Adı önceden konulmuş. Adı konulurken kimseye sorulmayan ve bir anda temel atıyoruz diye yere bir el arabası harç dökülüp kürsülerden nutuk atılarak başlanan, İmam yetiştiren İmam Hatip Lisesinin bahçesinde olmayan, ancak Öğretmen okulunun bahçesine yapılmak istenen cami için para toplamaya kalkıyoruz.

İsim konusu önemli. Bu kararı kim verdi? Bunu sorup sorgulayan yok.

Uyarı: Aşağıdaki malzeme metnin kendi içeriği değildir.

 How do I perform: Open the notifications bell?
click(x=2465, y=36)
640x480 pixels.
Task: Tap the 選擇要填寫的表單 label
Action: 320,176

Abdülhamit han Camii ve Külliyesi isminin isim babası kim? Abdülhamit han tamam bir padişah ama ne yapmış bu adam. Tarihi araştırın. Bu adamın cami yaptırdığına dair bir bilgi yok. İnternette bu ismi yazıyorsunuz adam döneminde içki fabrikaları açmış, İstanbul’a genelev ilk kez bunun döneminde açılmış.

Kısaca tuhaf bir ilçeyiz.

Hesap sormayan, çabuk kabullenen, çaresizliğine şükreden bizim gibi bir ilçe daha yok.

Başımıza seçtiğimiz adamları seçerken bile beceriksiz bir halkız biz.

Hizmet edenleri sandıkta bertaraf edip, daha önce denenmiş ve bir ilçeyi 10 yıl yatırmış, giderken de belediyeyi borç batağına sokmuş bir misyona gel sen yönet diyoruz.

İktidar partisine hem oy verip, hem de onun yönettiği devlete gel cezaevi yap, öğretmen okulunun bahçesine cami yap, bizim hastaneye cihaz al diyerek para veren başka bir ilçe daha var mı?

Şu an bunu araştırıyorum, bulduğumda size de haber ederim.